1893 novel by August Strindberg

The Defence of a Fool (Le Plaidoyer d'un fou) is an autobiographical novel by the Swedish writer August Strindberg. The narrative is a lightly fictionalized account of his life from 1874 to 1887, and especially of his first marriage to Siri von Essen (called Maria in the novel). The book was written in French in 1887–1888. It was first published in a German translation in 1893, and then in French as Le Plaidoyer d’un Fou in 1895. However, the French editor had made radical alterations to Strindberg's text — how radical was not discovered until 1973, when the original manuscript, which had been considered lost, came to light. It was discovered in a safe in Oslo among papers belonging to Strindberg's friend, the Norwegian painter Edvard Munch.

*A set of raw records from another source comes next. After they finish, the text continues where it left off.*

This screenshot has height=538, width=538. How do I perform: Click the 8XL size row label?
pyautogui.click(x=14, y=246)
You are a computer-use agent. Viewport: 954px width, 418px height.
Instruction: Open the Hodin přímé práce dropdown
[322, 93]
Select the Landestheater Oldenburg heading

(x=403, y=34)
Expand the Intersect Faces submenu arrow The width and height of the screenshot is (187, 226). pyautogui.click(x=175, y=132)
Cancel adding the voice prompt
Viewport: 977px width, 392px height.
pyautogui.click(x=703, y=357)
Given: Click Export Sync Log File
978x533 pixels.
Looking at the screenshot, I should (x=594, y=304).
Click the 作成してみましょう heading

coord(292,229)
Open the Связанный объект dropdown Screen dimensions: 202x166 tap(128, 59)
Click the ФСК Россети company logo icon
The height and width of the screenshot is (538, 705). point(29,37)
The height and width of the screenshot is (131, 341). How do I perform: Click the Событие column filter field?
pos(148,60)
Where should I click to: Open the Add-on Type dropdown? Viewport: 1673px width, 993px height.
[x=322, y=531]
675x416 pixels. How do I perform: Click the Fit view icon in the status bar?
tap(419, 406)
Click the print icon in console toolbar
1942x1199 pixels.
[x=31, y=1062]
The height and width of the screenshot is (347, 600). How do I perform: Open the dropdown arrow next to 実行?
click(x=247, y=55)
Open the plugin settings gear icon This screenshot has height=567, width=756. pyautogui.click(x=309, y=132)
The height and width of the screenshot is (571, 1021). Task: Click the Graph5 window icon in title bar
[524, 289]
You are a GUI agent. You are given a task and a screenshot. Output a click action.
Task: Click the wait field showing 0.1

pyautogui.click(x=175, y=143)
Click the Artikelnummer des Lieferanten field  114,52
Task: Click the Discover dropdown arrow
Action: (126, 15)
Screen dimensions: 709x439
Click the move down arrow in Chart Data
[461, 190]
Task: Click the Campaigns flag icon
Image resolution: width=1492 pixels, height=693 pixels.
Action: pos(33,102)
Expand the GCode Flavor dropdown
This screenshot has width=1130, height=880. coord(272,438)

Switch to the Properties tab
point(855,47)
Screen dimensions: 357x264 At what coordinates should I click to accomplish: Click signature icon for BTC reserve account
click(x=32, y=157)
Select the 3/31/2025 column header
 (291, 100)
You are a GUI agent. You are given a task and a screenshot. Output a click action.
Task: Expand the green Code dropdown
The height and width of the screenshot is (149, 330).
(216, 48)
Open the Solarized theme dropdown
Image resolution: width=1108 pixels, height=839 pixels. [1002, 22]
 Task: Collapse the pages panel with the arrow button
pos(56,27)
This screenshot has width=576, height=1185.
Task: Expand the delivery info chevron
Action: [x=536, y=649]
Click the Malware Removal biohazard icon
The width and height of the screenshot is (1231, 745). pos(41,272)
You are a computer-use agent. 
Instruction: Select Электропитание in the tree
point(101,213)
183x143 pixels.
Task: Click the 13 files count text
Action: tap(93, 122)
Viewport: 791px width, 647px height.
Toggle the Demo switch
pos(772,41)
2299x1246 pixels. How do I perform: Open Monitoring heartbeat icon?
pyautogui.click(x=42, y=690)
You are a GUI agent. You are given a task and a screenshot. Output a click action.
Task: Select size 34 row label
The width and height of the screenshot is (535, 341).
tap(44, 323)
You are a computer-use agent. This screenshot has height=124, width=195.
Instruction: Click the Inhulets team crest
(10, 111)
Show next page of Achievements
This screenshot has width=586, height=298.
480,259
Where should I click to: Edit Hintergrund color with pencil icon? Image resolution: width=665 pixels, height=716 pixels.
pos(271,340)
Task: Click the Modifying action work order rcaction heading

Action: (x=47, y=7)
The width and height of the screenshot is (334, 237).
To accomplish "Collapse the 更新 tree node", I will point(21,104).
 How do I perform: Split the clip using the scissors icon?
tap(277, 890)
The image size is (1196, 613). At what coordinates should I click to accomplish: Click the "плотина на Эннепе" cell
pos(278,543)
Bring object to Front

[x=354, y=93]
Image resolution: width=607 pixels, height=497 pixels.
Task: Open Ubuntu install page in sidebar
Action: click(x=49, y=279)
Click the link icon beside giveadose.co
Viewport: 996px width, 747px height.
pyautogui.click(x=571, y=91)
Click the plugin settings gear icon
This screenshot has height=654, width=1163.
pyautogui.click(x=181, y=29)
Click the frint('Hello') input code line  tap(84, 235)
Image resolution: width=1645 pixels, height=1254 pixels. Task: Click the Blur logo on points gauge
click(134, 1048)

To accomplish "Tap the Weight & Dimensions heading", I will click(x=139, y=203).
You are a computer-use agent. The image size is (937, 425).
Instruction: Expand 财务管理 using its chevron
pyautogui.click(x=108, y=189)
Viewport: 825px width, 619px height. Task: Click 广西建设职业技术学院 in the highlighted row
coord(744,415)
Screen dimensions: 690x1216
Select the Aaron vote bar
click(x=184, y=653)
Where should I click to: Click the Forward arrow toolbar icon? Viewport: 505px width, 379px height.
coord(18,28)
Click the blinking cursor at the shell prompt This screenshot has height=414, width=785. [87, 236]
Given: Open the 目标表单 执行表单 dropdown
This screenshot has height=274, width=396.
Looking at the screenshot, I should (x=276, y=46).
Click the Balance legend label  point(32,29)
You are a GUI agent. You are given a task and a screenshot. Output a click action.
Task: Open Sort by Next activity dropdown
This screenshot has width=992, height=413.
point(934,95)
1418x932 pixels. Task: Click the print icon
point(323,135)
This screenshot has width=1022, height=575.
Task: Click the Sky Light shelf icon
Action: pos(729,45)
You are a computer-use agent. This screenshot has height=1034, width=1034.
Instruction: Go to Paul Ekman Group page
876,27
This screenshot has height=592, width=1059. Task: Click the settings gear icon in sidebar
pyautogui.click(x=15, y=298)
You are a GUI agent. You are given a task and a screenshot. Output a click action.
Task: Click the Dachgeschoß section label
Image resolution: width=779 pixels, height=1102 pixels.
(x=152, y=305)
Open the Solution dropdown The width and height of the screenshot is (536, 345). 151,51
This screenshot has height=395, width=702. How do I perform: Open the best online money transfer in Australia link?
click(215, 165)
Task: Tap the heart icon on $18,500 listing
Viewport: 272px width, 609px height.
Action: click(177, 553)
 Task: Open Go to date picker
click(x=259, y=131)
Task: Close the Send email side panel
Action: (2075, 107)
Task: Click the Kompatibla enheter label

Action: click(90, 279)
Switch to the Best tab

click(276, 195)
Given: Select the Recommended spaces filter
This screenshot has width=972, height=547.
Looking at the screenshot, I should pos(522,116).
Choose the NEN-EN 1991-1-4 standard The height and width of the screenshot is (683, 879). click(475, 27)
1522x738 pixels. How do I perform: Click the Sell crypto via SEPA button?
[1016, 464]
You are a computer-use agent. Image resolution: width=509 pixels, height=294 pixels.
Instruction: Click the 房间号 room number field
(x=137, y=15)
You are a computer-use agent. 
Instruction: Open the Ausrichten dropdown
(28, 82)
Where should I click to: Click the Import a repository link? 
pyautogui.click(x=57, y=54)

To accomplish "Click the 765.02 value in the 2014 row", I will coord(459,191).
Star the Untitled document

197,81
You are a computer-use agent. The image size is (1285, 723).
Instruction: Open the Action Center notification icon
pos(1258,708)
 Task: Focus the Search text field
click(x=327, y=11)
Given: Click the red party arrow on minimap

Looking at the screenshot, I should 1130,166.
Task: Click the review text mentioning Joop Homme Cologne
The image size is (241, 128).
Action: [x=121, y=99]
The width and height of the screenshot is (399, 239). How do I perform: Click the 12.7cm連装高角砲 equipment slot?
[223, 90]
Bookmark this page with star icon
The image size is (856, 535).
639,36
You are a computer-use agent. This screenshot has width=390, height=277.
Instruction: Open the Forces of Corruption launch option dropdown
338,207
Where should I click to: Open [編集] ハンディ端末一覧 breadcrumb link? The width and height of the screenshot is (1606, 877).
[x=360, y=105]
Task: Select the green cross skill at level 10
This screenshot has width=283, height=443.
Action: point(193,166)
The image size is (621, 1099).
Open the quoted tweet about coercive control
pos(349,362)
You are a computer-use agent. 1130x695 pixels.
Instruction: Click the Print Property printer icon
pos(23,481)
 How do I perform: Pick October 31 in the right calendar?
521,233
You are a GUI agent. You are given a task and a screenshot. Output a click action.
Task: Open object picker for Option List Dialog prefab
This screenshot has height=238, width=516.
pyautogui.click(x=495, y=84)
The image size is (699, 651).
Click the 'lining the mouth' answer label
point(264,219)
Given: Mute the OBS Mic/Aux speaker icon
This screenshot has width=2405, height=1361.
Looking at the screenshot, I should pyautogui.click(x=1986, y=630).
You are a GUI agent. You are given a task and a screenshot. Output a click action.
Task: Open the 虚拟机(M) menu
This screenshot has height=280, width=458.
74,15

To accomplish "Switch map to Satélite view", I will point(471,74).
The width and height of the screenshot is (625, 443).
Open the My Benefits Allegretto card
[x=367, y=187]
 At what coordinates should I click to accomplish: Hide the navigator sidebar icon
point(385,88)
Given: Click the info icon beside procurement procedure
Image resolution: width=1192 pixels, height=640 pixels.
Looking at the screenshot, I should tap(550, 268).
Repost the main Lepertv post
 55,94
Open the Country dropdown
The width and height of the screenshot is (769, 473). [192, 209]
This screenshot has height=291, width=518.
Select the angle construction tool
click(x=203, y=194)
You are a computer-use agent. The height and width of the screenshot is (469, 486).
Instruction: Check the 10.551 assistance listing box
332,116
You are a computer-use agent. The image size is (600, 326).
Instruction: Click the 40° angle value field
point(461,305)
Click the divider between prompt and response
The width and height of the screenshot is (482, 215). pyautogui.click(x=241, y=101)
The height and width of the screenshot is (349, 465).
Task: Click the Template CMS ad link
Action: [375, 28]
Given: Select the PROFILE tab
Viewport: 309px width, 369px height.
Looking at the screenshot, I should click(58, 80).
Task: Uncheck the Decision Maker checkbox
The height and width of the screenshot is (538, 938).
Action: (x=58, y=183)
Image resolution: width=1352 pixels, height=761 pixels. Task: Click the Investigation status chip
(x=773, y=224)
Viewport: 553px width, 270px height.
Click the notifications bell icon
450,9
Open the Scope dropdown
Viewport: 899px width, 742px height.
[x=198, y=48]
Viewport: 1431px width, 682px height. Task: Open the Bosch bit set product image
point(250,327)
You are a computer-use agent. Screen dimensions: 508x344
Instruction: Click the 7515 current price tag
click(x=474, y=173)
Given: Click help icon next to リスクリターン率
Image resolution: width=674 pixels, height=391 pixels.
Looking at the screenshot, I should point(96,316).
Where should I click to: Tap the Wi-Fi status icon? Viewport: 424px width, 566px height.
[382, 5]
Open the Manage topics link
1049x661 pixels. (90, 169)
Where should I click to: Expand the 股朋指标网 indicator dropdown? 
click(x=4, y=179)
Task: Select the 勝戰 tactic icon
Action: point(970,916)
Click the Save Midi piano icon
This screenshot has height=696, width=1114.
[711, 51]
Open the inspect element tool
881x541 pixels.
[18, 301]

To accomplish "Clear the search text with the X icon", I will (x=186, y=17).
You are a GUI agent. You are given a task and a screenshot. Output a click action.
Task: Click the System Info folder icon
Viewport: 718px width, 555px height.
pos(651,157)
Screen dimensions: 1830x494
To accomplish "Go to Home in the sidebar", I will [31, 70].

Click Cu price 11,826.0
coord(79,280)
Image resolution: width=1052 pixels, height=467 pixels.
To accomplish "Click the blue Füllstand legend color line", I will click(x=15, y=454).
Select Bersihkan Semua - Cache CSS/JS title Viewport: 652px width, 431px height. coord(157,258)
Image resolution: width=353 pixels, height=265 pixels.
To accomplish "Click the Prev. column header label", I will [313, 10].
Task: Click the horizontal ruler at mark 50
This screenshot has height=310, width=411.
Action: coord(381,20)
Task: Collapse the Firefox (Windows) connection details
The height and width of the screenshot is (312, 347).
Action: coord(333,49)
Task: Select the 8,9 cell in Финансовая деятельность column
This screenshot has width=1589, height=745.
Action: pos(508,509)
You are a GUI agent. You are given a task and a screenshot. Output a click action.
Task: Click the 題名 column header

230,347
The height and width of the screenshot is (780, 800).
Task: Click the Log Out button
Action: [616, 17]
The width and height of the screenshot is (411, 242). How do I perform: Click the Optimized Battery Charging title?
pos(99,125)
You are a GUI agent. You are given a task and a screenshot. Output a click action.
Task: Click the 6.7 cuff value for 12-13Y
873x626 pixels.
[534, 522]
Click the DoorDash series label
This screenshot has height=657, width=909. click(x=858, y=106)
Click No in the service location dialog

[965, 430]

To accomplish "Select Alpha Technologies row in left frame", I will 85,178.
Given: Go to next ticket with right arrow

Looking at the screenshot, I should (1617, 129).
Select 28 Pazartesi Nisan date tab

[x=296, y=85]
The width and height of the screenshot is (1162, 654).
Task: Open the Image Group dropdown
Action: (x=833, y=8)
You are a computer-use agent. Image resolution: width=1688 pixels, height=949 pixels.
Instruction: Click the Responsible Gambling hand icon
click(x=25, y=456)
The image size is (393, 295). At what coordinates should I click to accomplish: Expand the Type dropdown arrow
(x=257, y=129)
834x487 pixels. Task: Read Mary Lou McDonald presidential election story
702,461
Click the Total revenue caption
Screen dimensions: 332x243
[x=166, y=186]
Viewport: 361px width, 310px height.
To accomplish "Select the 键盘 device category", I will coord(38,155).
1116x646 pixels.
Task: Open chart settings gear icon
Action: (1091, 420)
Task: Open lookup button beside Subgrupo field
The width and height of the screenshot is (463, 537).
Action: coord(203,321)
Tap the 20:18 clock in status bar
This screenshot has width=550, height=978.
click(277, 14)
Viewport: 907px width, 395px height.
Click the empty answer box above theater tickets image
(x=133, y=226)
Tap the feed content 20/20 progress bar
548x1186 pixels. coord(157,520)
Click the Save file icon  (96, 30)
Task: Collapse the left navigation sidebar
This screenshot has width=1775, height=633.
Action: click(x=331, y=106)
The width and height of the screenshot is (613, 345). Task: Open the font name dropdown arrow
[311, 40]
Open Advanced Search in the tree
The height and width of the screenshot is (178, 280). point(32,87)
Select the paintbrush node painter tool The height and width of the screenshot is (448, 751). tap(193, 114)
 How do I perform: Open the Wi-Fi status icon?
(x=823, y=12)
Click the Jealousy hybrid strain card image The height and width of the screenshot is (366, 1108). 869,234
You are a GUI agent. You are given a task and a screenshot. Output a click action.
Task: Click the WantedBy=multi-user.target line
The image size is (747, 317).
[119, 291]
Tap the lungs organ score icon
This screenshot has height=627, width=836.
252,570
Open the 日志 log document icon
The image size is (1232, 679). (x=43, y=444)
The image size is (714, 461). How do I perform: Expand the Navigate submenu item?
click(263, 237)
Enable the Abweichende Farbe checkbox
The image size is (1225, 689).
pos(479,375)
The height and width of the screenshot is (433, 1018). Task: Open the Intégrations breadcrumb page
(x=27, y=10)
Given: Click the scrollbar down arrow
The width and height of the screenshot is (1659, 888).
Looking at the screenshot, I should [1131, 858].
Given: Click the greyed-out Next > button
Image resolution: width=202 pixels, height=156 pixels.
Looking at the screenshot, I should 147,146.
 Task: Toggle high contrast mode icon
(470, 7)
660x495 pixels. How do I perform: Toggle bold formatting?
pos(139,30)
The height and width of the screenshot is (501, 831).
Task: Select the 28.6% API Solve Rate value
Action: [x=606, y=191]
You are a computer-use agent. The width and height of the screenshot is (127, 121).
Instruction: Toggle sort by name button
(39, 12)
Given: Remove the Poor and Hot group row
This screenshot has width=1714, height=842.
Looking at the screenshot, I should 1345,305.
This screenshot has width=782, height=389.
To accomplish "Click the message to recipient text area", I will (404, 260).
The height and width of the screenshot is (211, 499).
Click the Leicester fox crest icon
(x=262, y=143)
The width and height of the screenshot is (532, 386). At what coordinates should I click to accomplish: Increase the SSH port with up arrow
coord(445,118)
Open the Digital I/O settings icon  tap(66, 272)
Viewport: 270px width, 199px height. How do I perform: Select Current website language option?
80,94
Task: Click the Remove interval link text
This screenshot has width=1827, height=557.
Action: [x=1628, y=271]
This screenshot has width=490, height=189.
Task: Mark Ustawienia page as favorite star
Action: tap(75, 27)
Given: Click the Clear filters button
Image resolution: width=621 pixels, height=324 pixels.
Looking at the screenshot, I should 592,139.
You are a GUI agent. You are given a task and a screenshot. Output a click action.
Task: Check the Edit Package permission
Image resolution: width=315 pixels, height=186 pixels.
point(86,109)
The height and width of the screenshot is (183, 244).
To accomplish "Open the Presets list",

Based on it a new Swedish translation appeared in 1976. It has also been published in English as The Confession of a Fool, A Madman's Defence, A Fool's Apology and A Madman's Manifesto.

==Writing process==
As his stormy marriage to Siri von Essen was coming to an end, August Strindberg feared there was a secret conspiracy between the women of Europe, and they were planning to silence him by conducting a campaign to make people believe he was insane. Strindberg therefore decided to hurriedly write a book revealing the truths about the marriage. He began to write The Defence of a Fool in the autumn 1887 and it was finished the following spring. It was written in French.

==Publication==
The book was first published in 1893 through Bibliographisches Bureau, in a German translation, with the title Die Beichte eines Toren. Because of this version Strindberg was prosecuted on obscenity charges a year later in Berlin, but he was eventually acquitted. The Swedish magazine "Budkaflen" (sv) pirated a Swedish translation from the German edition, publishing the novel in instalments between 1893 and 1894, despite the writer's protests. The original French version was published by Albert Langen in 1895. The first English translation was called The Confession of a Fool and published in 1912 (translated by Ellie Schleussner d.1944); in his book The Novels of August Strindberg, Strindberg researcher Eric O. Johannesson describes it as "a poor translation from Schering's 1910 German version which gives a totally misleading impression of the nature of the book". The first Swedish edition (translated by John Landquist) was published in 1914, after Strindberg's death, as En dåres försvarstal.